--- THE TASK ---
Down to the final line, return the records unchanged.

--- GIVEN ENTRIES ---

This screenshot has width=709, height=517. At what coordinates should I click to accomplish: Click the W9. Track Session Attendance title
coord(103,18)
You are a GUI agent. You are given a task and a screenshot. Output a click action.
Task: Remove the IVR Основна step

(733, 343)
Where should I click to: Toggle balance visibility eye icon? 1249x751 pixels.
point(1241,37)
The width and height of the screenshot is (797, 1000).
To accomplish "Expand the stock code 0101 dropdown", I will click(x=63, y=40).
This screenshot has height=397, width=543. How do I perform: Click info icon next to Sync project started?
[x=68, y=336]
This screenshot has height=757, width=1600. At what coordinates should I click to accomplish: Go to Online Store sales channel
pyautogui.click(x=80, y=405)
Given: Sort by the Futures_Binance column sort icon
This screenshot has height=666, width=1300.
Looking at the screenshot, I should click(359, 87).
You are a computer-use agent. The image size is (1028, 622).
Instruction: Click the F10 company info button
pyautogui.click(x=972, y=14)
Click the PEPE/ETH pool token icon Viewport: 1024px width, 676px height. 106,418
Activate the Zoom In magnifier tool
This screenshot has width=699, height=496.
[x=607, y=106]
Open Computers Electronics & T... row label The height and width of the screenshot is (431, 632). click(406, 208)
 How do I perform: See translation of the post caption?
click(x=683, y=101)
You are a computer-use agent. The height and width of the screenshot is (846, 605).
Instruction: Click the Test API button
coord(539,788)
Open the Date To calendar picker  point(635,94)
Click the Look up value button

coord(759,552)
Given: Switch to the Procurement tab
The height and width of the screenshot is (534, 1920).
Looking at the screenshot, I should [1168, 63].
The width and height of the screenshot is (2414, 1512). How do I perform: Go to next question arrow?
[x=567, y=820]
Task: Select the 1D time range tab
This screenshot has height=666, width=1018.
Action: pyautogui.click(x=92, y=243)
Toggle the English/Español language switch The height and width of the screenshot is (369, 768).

--- TASK SOLUTION ---
This screenshot has width=709, height=517. At what coordinates should I click to accomplish: Click the W9. Track Session Attendance title
coord(103,18)
You are a GUI agent. You are given a task and a screenshot. Output a click action.
Task: Remove the IVR Основна step

(733, 343)
Where should I click to: Toggle balance visibility eye icon? 1249x751 pixels.
point(1241,37)
The width and height of the screenshot is (797, 1000).
To accomplish "Expand the stock code 0101 dropdown", I will click(x=63, y=40).
This screenshot has height=397, width=543. How do I perform: Click info icon next to Sync project started?
[x=68, y=336]
This screenshot has height=757, width=1600. At what coordinates should I click to accomplish: Go to Online Store sales channel
pyautogui.click(x=80, y=405)
Given: Sort by the Futures_Binance column sort icon
This screenshot has height=666, width=1300.
Looking at the screenshot, I should click(359, 87).
You are a computer-use agent. The image size is (1028, 622).
Instruction: Click the F10 company info button
pyautogui.click(x=972, y=14)
Click the PEPE/ETH pool token icon Viewport: 1024px width, 676px height. 106,418
Activate the Zoom In magnifier tool
This screenshot has width=699, height=496.
[x=607, y=106]
Open Computers Electronics & T... row label The height and width of the screenshot is (431, 632). click(406, 208)
 How do I perform: See translation of the post caption?
click(x=683, y=101)
You are a computer-use agent. The height and width of the screenshot is (846, 605).
Instruction: Click the Test API button
coord(539,788)
Open the Date To calendar picker  point(635,94)
Click the Look up value button

coord(759,552)
Given: Switch to the Procurement tab
The height and width of the screenshot is (534, 1920).
Looking at the screenshot, I should [1168, 63].
The width and height of the screenshot is (2414, 1512). How do I perform: Go to next question arrow?
[x=567, y=820]
Task: Select the 1D time range tab
This screenshot has height=666, width=1018.
Action: pyautogui.click(x=92, y=243)
Toggle the English/Español language switch The height and width of the screenshot is (369, 768).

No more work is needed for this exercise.